On being asked the months in which the sale of the gold was the highest, the respondents said
that the highest demand was in the time between October-December 08’. The main reasons
behind this were as follows:

 The stock markets have witnessed a sharp decline starting the last quarters of 07’ and the
early quarters of 08’. Sensex was rock bottom in the November month and the figures as
low as 8000. As a result of this people started losing confidence in the stock market and
started taking money out from the stock market and putting it in the commodity market
i.e. in gold and gold. The price of gold at that time was in the range of 18000-20000 per
kg. But unlike the other goods the supply of jewellery cannot be increased to a great
extent and hence the price of gold started rising to bring the demand down.

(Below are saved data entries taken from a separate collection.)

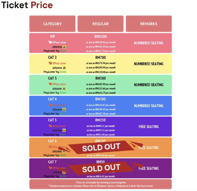Click the SOLD OUT banner on CAT 6
Image resolution: width=197 pixels, height=191 pixels.
(x=101, y=147)
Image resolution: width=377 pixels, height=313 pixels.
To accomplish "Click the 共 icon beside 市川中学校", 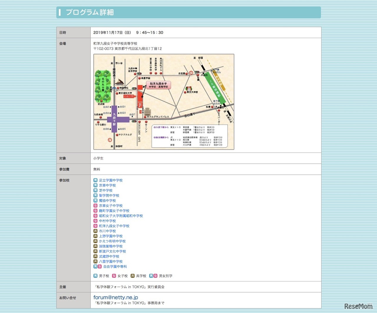I will [x=95, y=231].
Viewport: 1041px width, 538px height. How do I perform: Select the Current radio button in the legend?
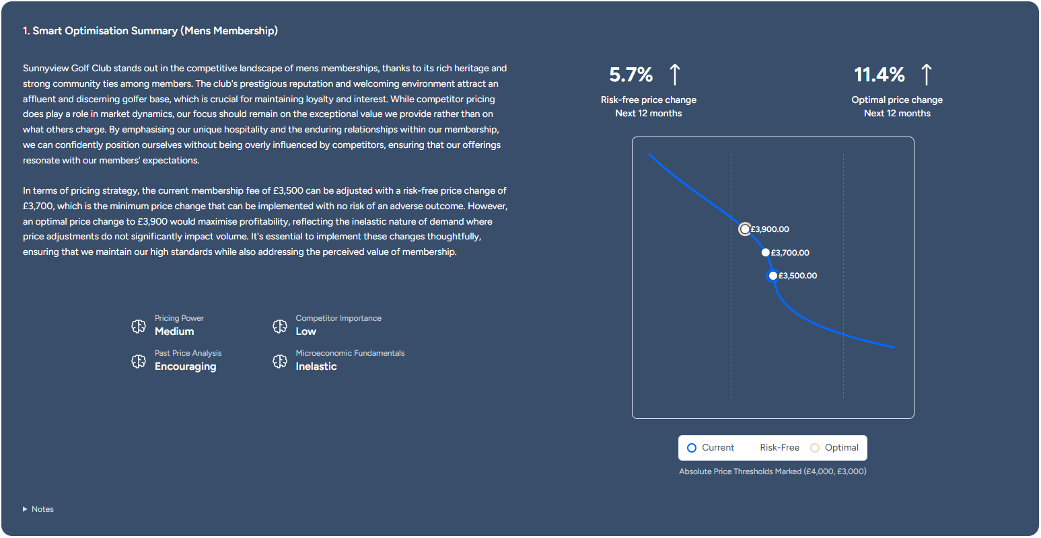[x=692, y=447]
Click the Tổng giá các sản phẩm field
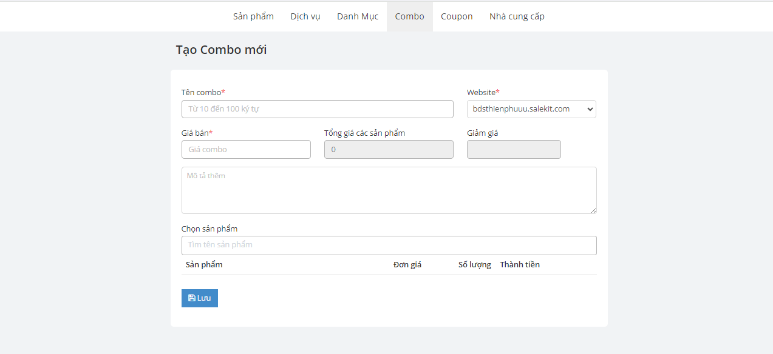The width and height of the screenshot is (773, 354). tap(389, 150)
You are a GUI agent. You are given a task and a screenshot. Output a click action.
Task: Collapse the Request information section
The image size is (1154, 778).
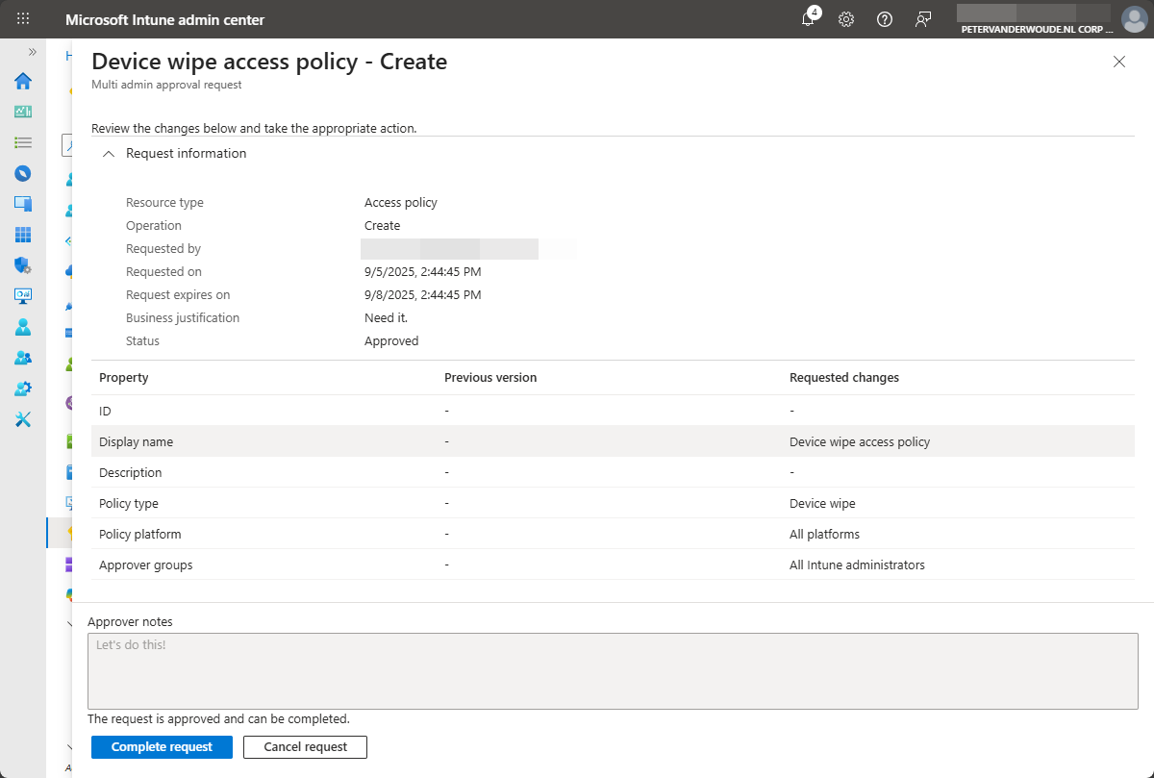(109, 154)
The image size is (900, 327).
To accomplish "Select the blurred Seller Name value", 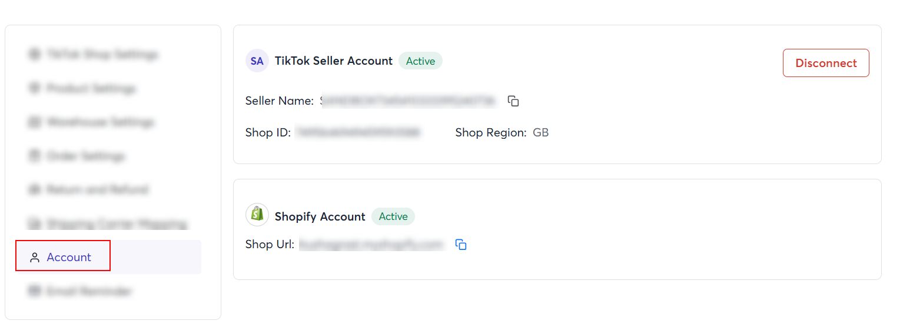I will point(409,101).
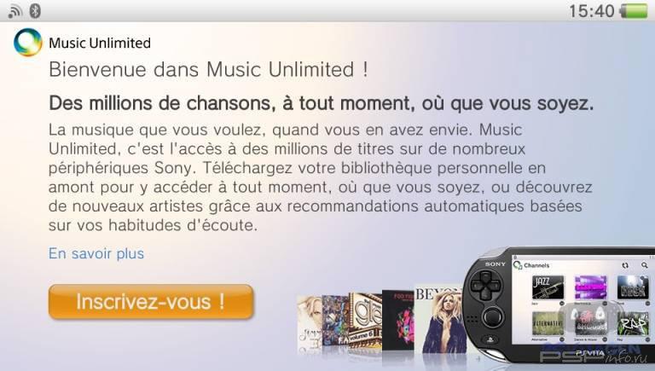Click the green battery indicator
This screenshot has height=371, width=655.
[634, 11]
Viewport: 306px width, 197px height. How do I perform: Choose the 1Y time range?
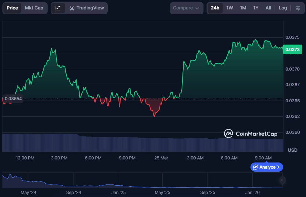pyautogui.click(x=256, y=8)
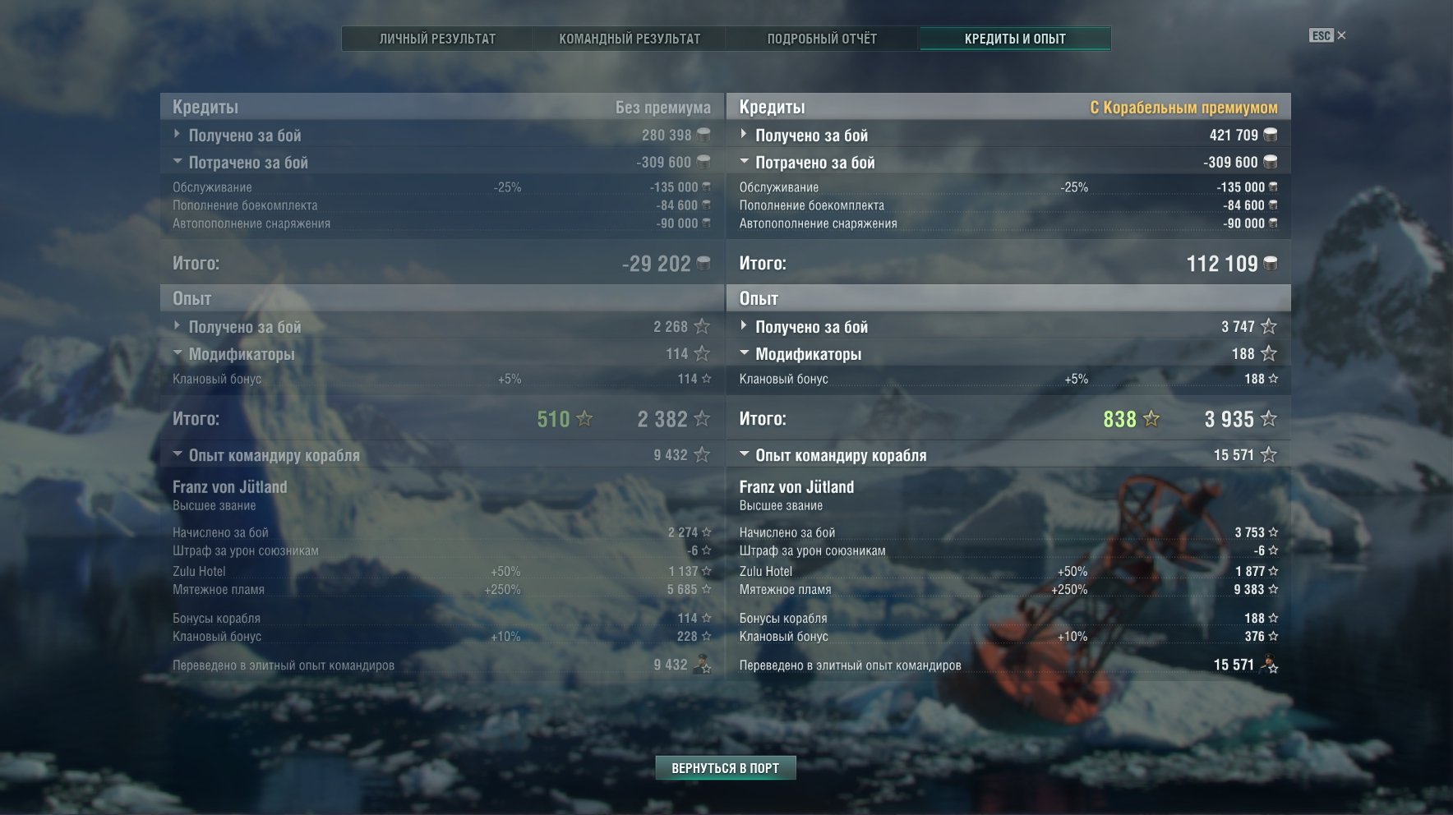Click 'Вернуться в порт' button
Image resolution: width=1453 pixels, height=815 pixels.
pos(726,768)
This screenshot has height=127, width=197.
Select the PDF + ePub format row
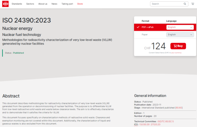[x=165, y=27]
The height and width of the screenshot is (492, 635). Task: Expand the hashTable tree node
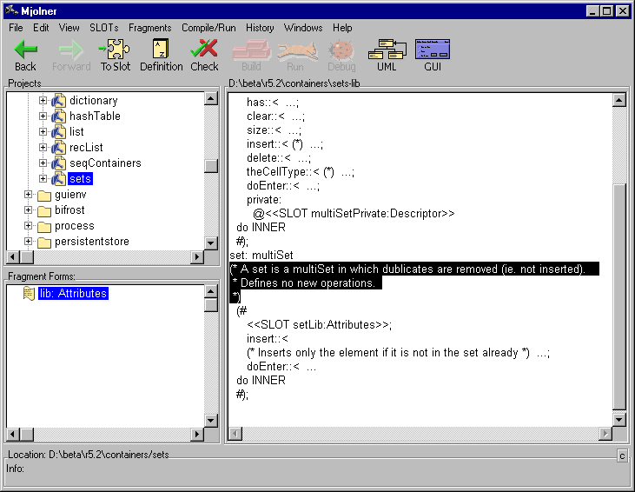44,116
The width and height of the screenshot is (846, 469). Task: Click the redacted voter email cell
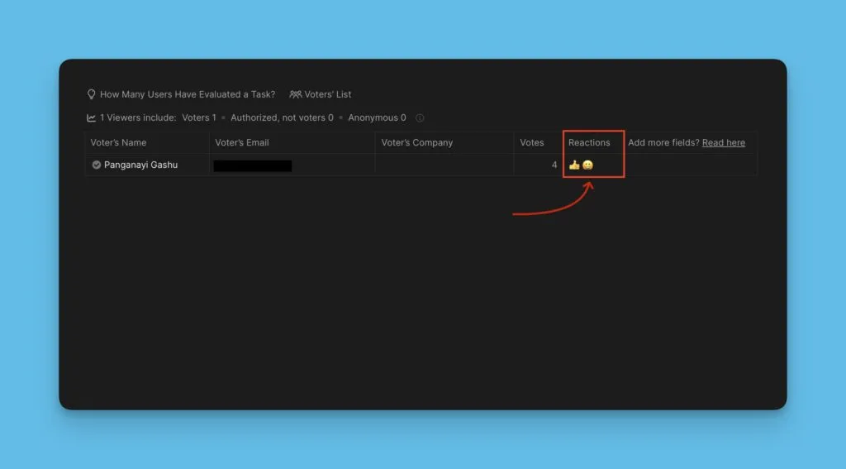(253, 165)
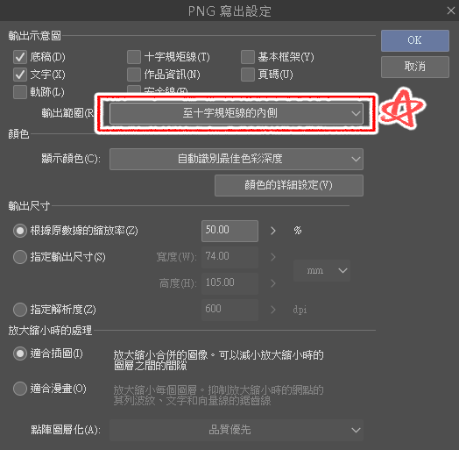Enable the 軌跡(L) checkbox

(20, 92)
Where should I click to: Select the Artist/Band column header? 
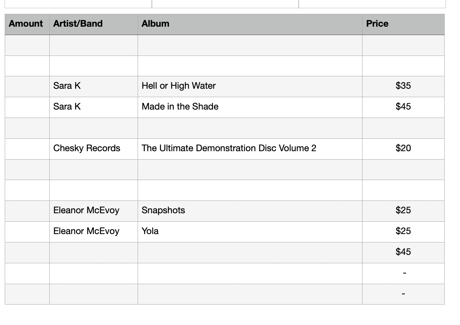click(93, 24)
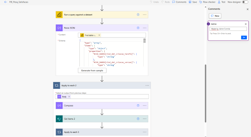Open the ellipsis menu on Get items 2

145,119
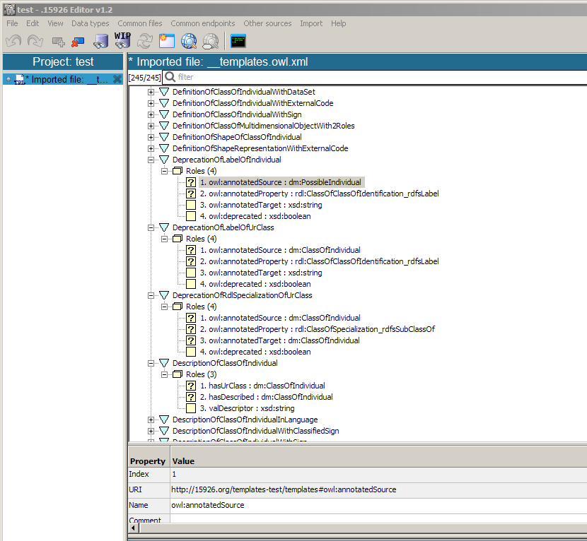Click the remove panel icon with red X
This screenshot has height=541, width=587.
[79, 41]
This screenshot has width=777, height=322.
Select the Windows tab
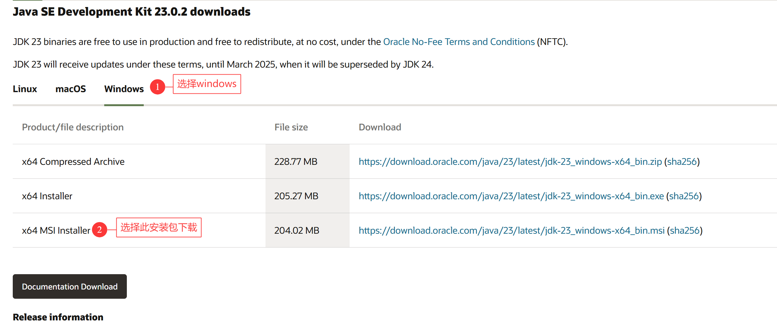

 Also Diwali was one of the reasons for the sale of gold to be highest in these months as it
consider auspicious to buy jewellery on Diwali.

The next highest demand was in the months of February and May 09’ which was mainly
attributed to the marriage season.

October and November months of this year were the third highest in sale which again was
attributed to Diwali. But the sale this year was comparatively higher as compared to the October
and November months of the previous year due to the following reasons:

 With the increasing investment in the gold market, demand started increasing but the
supply could not be increased to meet the demands. Hence the prices started increasing
and the prices reached as high as 26,000 in the September month and 27,000 in the first
half of October.

 Also starting April 09’ the stock markets has also started consolidating showing an
upward steep. As a result of this investors started investing in the stock market again and
hence the demand started falling down. Thus the price of gold had started falling by the
end of the month with the price of gold close to 25,000 per kg.

In the rest of the months of this year the demand has been fairly constant.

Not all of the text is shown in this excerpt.